Before repeating the entries below, strip out every picture and keep all else as it is.

Saved entries
━━━━━━━━

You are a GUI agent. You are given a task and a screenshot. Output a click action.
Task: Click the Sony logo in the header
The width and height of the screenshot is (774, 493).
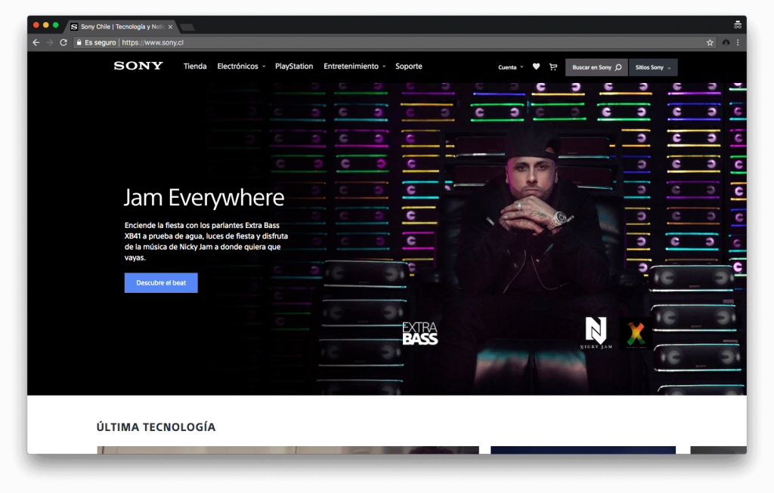point(138,66)
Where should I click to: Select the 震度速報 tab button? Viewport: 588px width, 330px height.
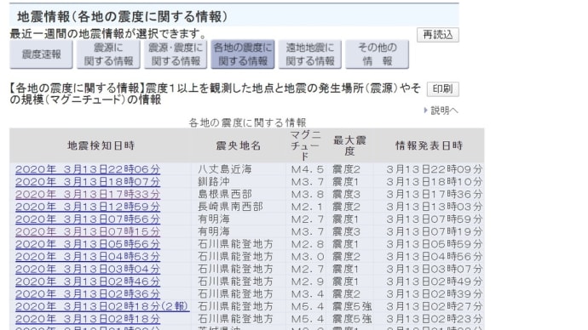pos(41,54)
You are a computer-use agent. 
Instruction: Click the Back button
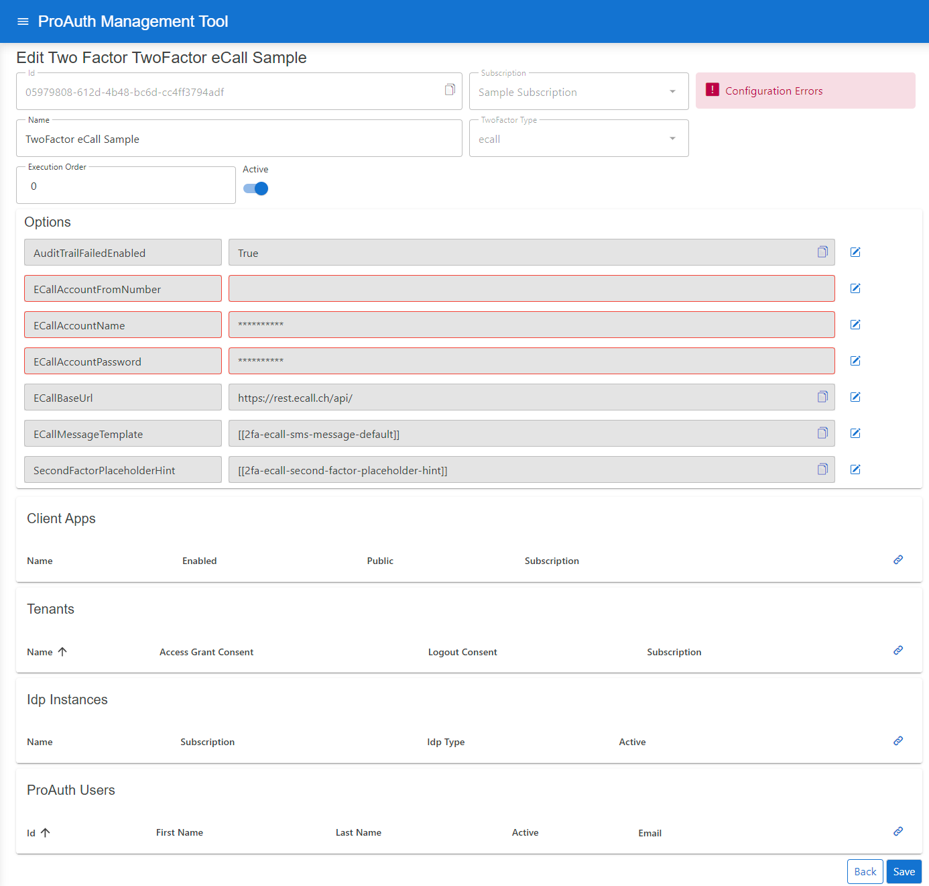tap(865, 872)
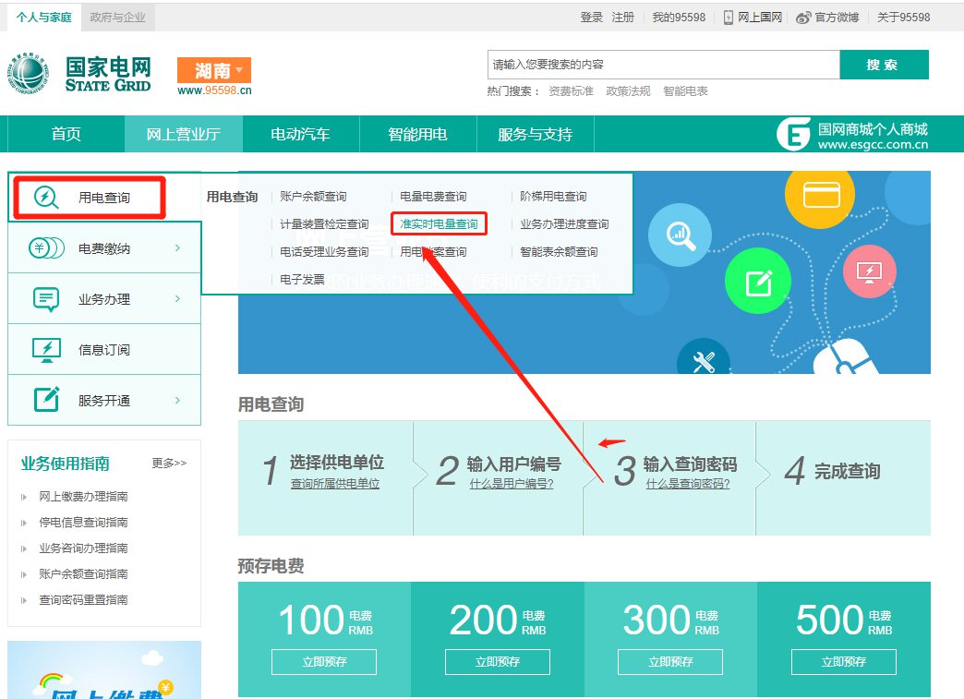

━━━━━━━━

- **RESULT BELOW**
You are a GUI agent. You are given a task and a screenshot. Output a click action.
Task: Click the Sony logo in the header
The width and height of the screenshot is (774, 493).
point(138,66)
Where should I click to: Select the 震度速報 tab button? Viewport: 588px width, 330px height.
pos(41,54)
You are a computer-use agent. 
Instruction: Click the Back button
tap(865, 872)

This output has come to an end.